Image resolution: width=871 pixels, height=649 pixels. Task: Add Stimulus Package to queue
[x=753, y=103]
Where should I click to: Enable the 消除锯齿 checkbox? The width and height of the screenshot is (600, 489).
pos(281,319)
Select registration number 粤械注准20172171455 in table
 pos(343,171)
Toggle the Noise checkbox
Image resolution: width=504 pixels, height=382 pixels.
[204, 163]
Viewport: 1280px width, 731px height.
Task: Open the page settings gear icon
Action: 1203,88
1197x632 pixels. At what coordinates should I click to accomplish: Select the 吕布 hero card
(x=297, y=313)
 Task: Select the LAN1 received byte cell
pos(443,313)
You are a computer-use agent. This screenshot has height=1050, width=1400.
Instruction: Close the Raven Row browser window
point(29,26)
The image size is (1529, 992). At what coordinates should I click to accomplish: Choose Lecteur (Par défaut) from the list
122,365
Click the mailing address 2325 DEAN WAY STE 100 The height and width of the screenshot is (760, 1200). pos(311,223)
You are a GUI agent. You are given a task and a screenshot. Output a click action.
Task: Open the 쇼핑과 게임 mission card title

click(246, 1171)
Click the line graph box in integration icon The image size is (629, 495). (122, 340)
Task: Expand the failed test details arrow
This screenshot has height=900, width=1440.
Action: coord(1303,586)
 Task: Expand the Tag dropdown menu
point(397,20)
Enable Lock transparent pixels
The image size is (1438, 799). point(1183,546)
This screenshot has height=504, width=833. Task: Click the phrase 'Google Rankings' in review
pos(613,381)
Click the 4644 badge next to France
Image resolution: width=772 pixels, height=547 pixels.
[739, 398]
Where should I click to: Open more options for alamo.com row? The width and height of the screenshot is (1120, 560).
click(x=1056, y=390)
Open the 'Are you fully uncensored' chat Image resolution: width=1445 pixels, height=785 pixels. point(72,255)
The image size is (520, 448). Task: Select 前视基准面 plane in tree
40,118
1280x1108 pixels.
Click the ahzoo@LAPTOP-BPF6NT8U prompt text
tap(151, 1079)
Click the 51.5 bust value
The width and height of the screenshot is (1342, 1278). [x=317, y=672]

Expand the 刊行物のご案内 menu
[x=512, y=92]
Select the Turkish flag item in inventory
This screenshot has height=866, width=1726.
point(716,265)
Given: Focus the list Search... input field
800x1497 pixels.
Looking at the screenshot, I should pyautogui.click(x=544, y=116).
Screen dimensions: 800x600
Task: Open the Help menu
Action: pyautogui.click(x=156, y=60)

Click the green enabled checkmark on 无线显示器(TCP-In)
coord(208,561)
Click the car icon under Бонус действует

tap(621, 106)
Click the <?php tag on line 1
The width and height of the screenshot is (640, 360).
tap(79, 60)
-------
What this task involves -> Which lines in the material contain the word "agent"? Pull each of them out.

Written solution ->
You are a computer-use agent. This screenshot has height=1050, width=1400.
You are a GUI agent. You are given a task and a screenshot. Output a click action.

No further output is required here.